1913 begann Mann mit dem Roman "Der Zauberberg", stellte das Werk aber erst 1924 fertig.
Im Schweizer Exil arbeitete er später an Werken wie "Joseph in Ägypten" (1936) und "Lotte in Weimar" (1939); in Erlenbach beendete er im Alter von 78 Jahren auch das schon Jahrzehnte zuvor begonnene fragmentarische Werk "Bekenntnisse des Hochstaplers Felix Krull".
Nach dem Tode Thomas Manns im Jahr 1955 übergab die Erbengemeinschaft 1956 seinen literarischen Nachlass, persönliche Gedenkstücke und die Ausstattung seines letzten Arbeitszimmers der Eidgenössischen Technischen Hochschule Zürich (ETH). Diese gründete in der Folge das Thomas-Mann-Archiv (TMA).

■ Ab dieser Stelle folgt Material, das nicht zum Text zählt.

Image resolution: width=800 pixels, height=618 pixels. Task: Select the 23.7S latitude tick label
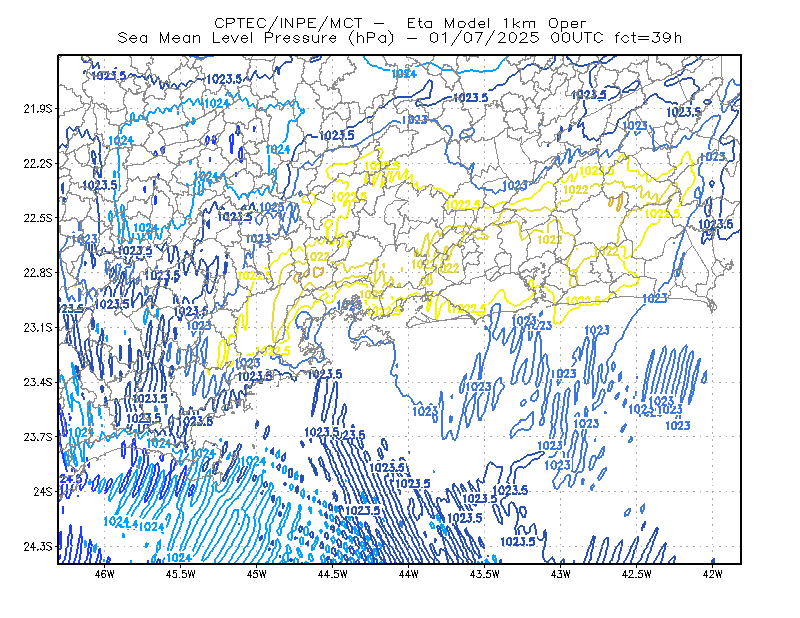[38, 437]
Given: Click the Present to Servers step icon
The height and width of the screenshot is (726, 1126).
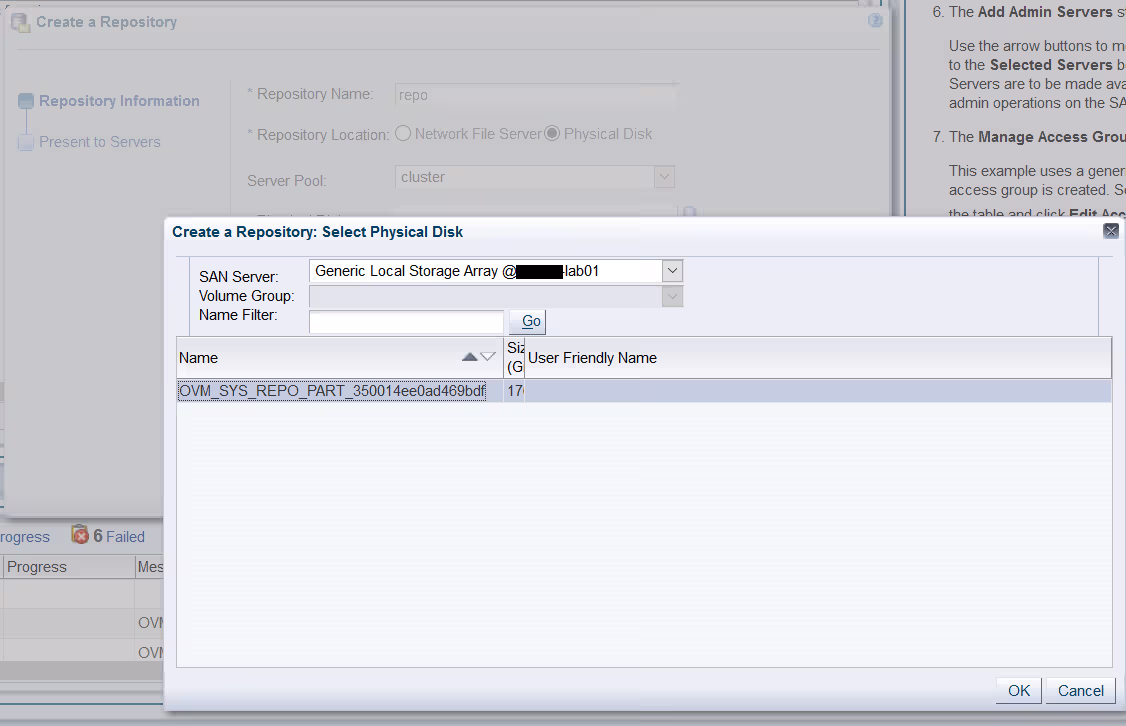Looking at the screenshot, I should pos(26,142).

Inbegriff der deutschen Kultur
Thomas Mann verstand sich als ein Vertreter der deutschen Kultur, welche die Nazis aus seiner Sicht heraus systematisch zerstörten. "Wo ich bin, ist deutsche Kultur", erklärte Thomas Mann bei seiner Emigration in die USA. In der (deutschsprachigen) Schweiz, im "kosmopolitischen" Zürich fühlte er sich daher nach eigenen Aussagen immer wohl.
Der Wandel vom Anhänger der Monarchie zum Verteidiger der Republik, seine Flucht ins Exil und die Weigerung, nach dem Krieg wieder nach Deutschland zu ziehen, gehören zu Manns Biografie.
Leidenschaftliche Verehrung, aber auch heftige Ablehnung begleiteten den Literatur-Nobelpreisträger von 1929 ("Buddenbrooks") schon zu Lebzeiten. Heute ist sein Rang als einer der grössten deutschen Erzähler des 20. Jahrhunderts unumstritten.
Kritische Stimmen
Gewisse seiner Werke, darunter der Vortrag "Deutschland und die Deutschen" stiessen aber nicht nur auf Gegenliebe. Kritische Stimmen sprachen ihm das Recht ab, über sein Volk zu urteilen, als einer, der in der dunkelsten Zeit Deutschlands im Ausland gelebt habe.
Vieles in seinem Leben blieb versteckt hinter Manns gegen aussen gutbürgerlichem Leben, so seine homoerotischen Neigungen, die etwa in "Der Tod in Venedig" zu finden sind. Die Veröffentlichung seiner Tagebücher nach seinem Tod versetzte denn auch die Literaturwelt in Erstaunen.
Mit seinem ausholenden und oft psychologisierenden Erzählstil, seinen komplizierten Verästelungen und Nebensätzen macht es Mann seiner Leserschaft nicht eben leicht. Dennoch war und ist er bis heute ein Liebling der Germanisten und nach Goethe der am meisten erforschte deutsche Schriftsteller.